Aim ▸ Please report every line in the rows below that contains the string "click", copying each line in full. Matches must have the same case.

Records shown ▸

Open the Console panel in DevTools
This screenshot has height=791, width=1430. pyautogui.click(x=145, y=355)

* * *

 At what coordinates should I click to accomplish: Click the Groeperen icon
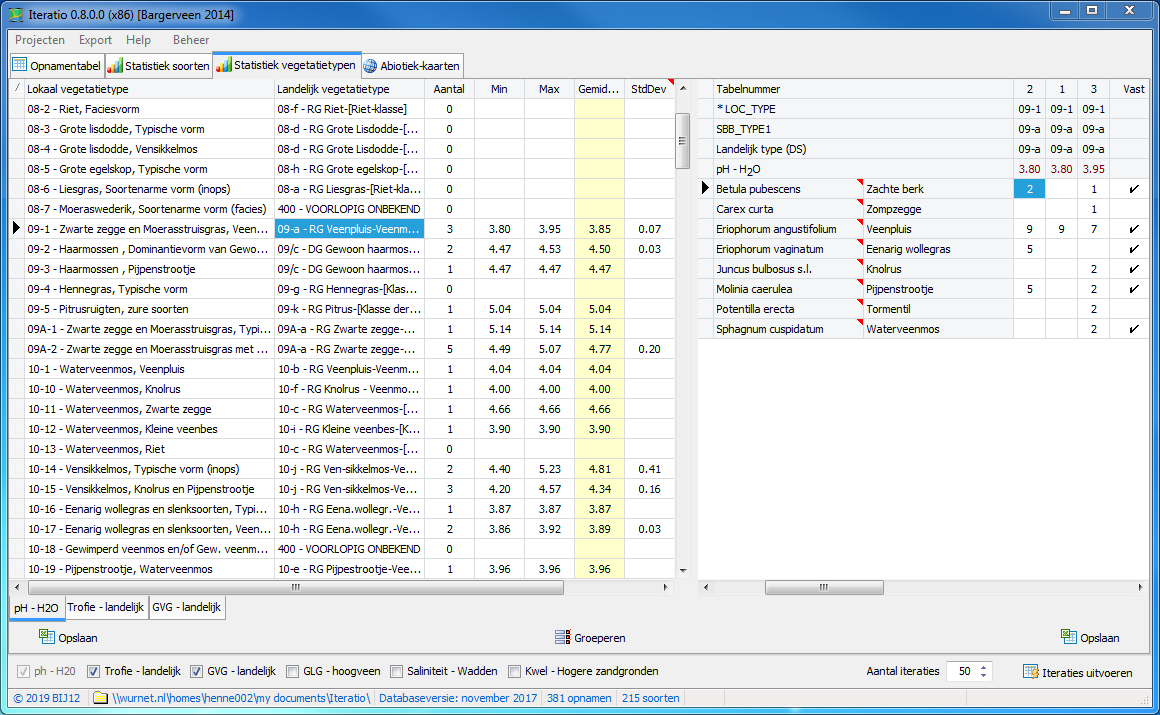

* * *

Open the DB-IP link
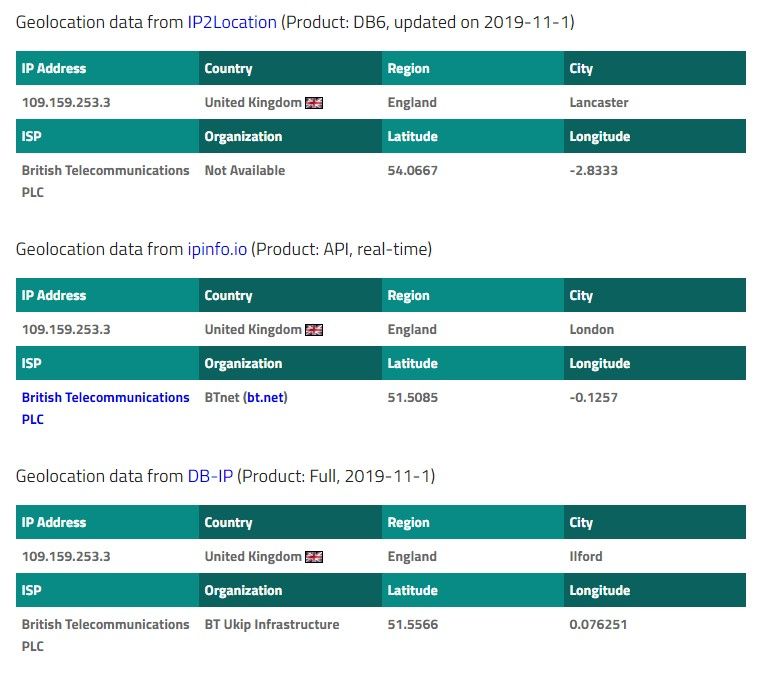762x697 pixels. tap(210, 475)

Correct output ▸
This screenshot has height=791, width=1430. pyautogui.click(x=145, y=355)
 At what coordinates should I click to accomplish: Click the Groeperen icon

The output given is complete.